=== EXTRAIT À LIRE ===

---+---

Mais aujourd'hui, ce n'est plus tout à fait de cela qu'il s'agit, et la vague d'indignation qui déferle des labos a pris un tour plus déterminé dans une pétition par laquelle, engagement ultime, les responsables d'équipes de chercheurs menacent de remettre collectivement leur démission, si Chirac et Raffarin persistent dans leur politique. Car le gouvernement a non seulement continué cette année la réduction des budgets, mais cette fois il s'est attaqué de front à l'emploi des jeunes dans les laboratoires. Et c'est cela qui a décuplé la colère.
En refusant de remplacer par un fonctionnaire titulaire un départ en retraite sur trois, il a en effet fait chuter brutalement les recrutements de jeunes chercheurs à des niveaux parmi les plus bas qu'on ait connus. L'Institut national de la santé et de la recherche médicale (Inserm), avec plus de 2300 chercheurs, n'en recrutera ainsi que 30 cette année. Trente chercheurs, pour l'ensemble des domaines de la recherche médicale et en santé publique! Cela veut dire que, pour des disciplines entières, 2004 sera une année blanche. Et même noire en fait, car cela veut dire des dizaines de laboratoires et des centaines d'équipes dans lesquels les jeunes chercheurs, après leur thèse, ne pourront même pas concourir en vue d'un recrutement. C'est du jamais vu.
Les jeunes chercheurs étrangers travaillant ici ont déjà commencé à payer le prix de cette politique car, étranglé, l'Inserm a simplement refusé en masse le renouvellement de leurs bourses dès cet automne. Plusieurs dizaines d'entre eux ont ainsi, souvent d'un mois sur l'autre, été renvoyés dans leur pays d'origine!
Au Centre national de la recherche scientifique (CNRS), la situation n'est en apparence un peu moins mauvaise que parce que la direction générale avait encore, cette année, quelques réserves de postes pour assurer un recrutement, certes très modeste, mais pas totalement catastrophique (Si elle n'avait pas procédé ainsi, un tiers des quelque 300 recrutements mis au concours au total n'auraient pas pu être programmés). L'organisme a toutefois perdu dans la manoeuvre toute possibilité d'accueillir des chercheurs étrangers dans ses laboratoires, et il ne pourra pas répéter l'opération si la politique est la même l'an prochain, car ses réserves sont à présent épuisées.

---+---

=== DONNÉES ENREGISTRÉES ===
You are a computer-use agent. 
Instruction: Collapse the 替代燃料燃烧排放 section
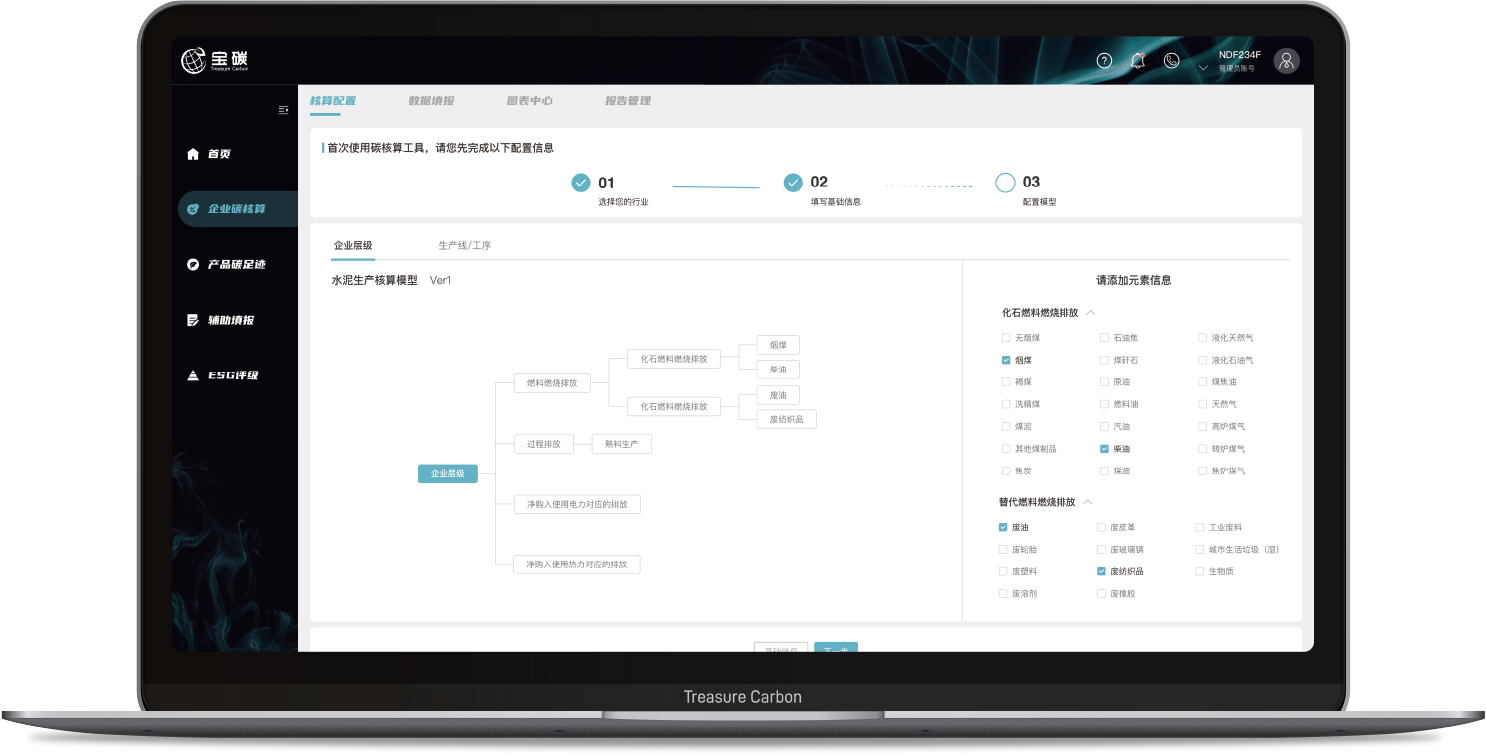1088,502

---+---

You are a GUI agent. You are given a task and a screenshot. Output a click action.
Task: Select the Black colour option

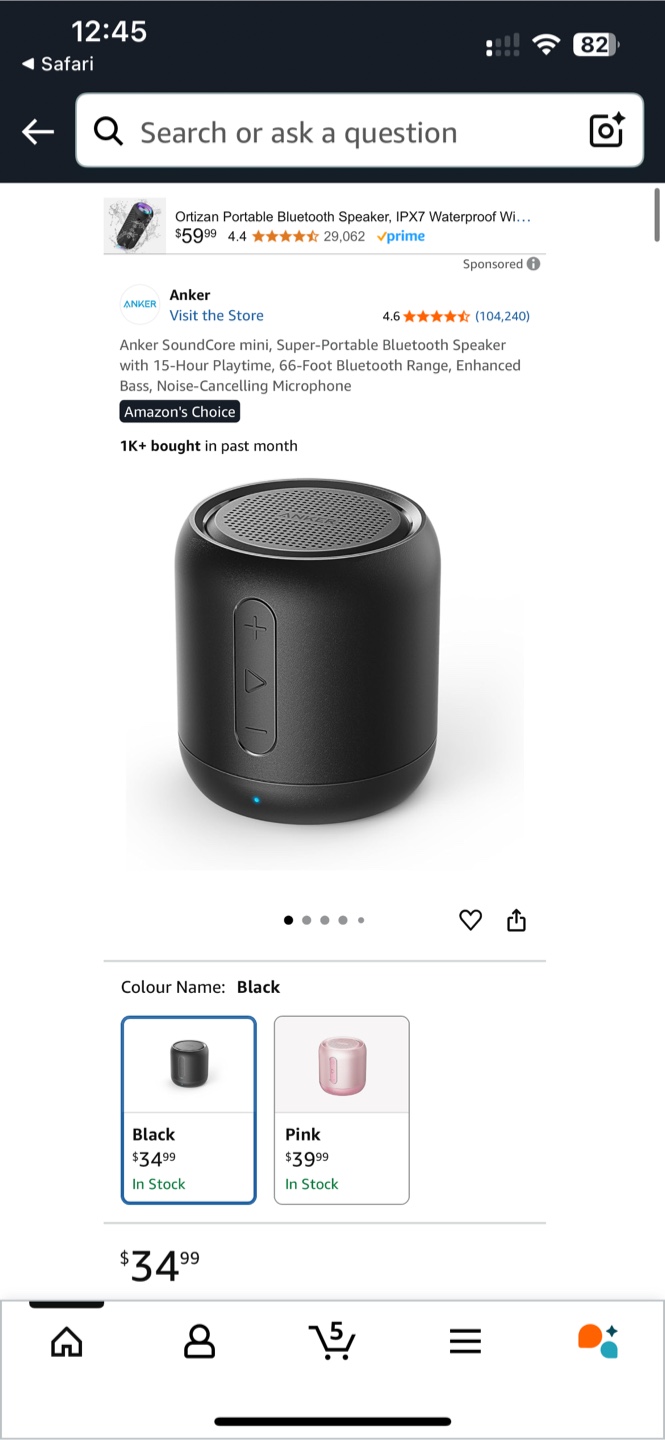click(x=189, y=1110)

---+---

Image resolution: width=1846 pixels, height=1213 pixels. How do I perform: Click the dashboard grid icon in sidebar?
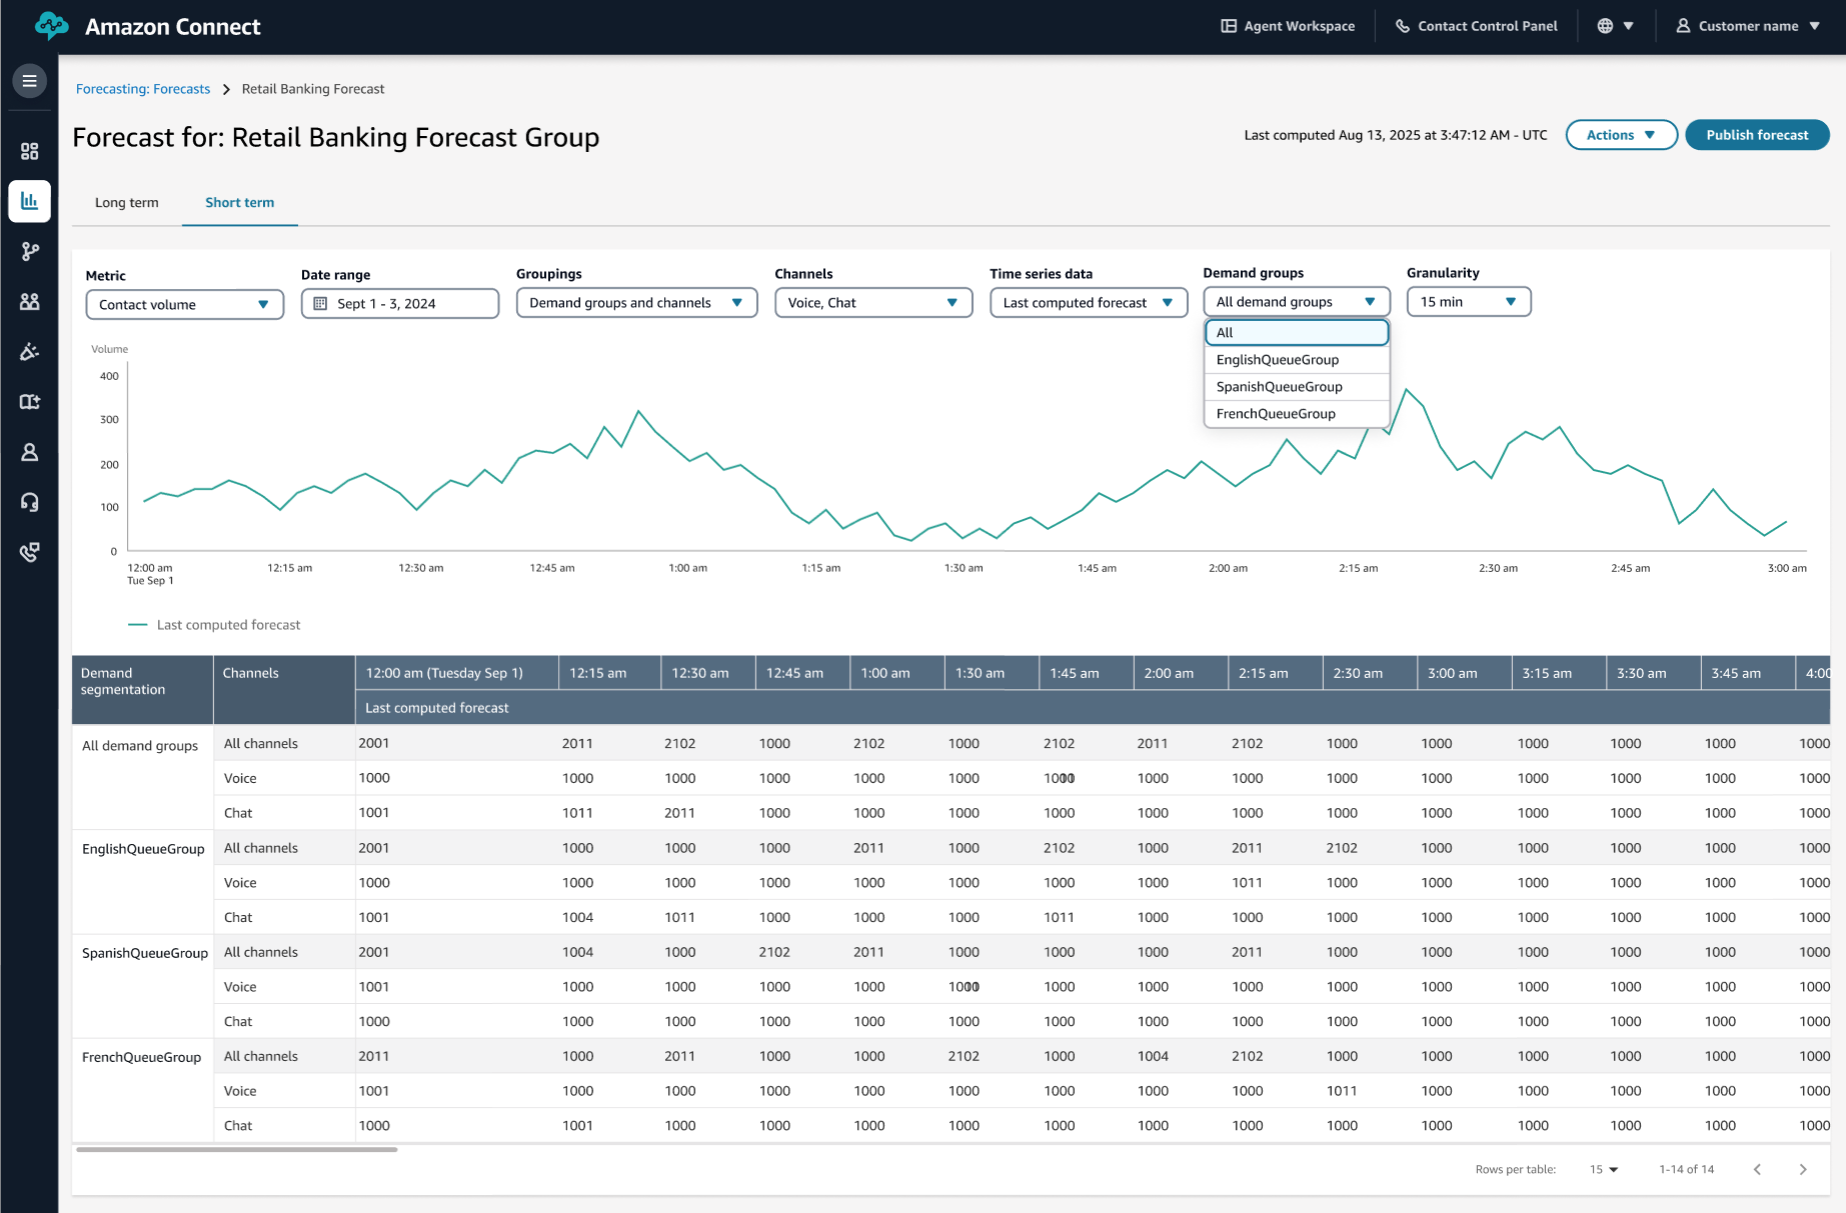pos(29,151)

---+---

=== CONSIGNE ===
Poursuivez l'extrait sur la recherche publique à partir de sa dernière phrase. Le matériel n'a aucun lien avec l'extrait sur la recherche publique.

=== RÉSULTAT ATTENDU ===
Voilà donc ce que donne la politique gouvernementale de l'emploi dans les services publics, appliquée à la recherche scientifique. Le gouvernement taille dans le vif de la recherche publique de la même façon qu'il frappe l'ensemble des fonctionnaires, dans tous les secteurs. Privilégiés du savoir, souvent flattés dans les discours dominicaux des hommes politiques de tous bords qui leur donnent facilement -comme Chirac vient encore de le faire- de la «priorité nationale», les scientifiques n'en font pas moins partie de ces fonctionnaires que le gouvernement a décidé de mettre à contribution de toutes les façons possibles, pour payer sa politique de défense des intérêts du patronat.
Mais en s'attaquant aux jeunes dans les laboratoires, en leur refusant tout avenir, en s'attaquant brutalement à l'emploi, en menaçant de vider les laboratoires publics, le gouvernement a peut-être fait un pas de trop. Car, chefs d'équipe ou pas, les scientifiques n'ont plus aujourd'hui qu'une solution pour sauver leur activité: gagner le bras-de-fer qu'ils ont engagé avec le gouvernement en le faisant reculer.
La pétition des chercheurs qui, au rythme moyen de mille signatures de plus par jour, a fait la Une des journaux depuis le 7janvier n'est pas ainsi la énième répétition d'une défense aux accents corporatistes ou nationalistes, comme certains tentent de la présenter. Il s'agit bien d'un combat dont l'issue pourrait concerner l'ensemble des travailleurs du secteur public, confrontés, comme ceux de la recherche, aux attaques contre l'emploi public menées par le gouvernement.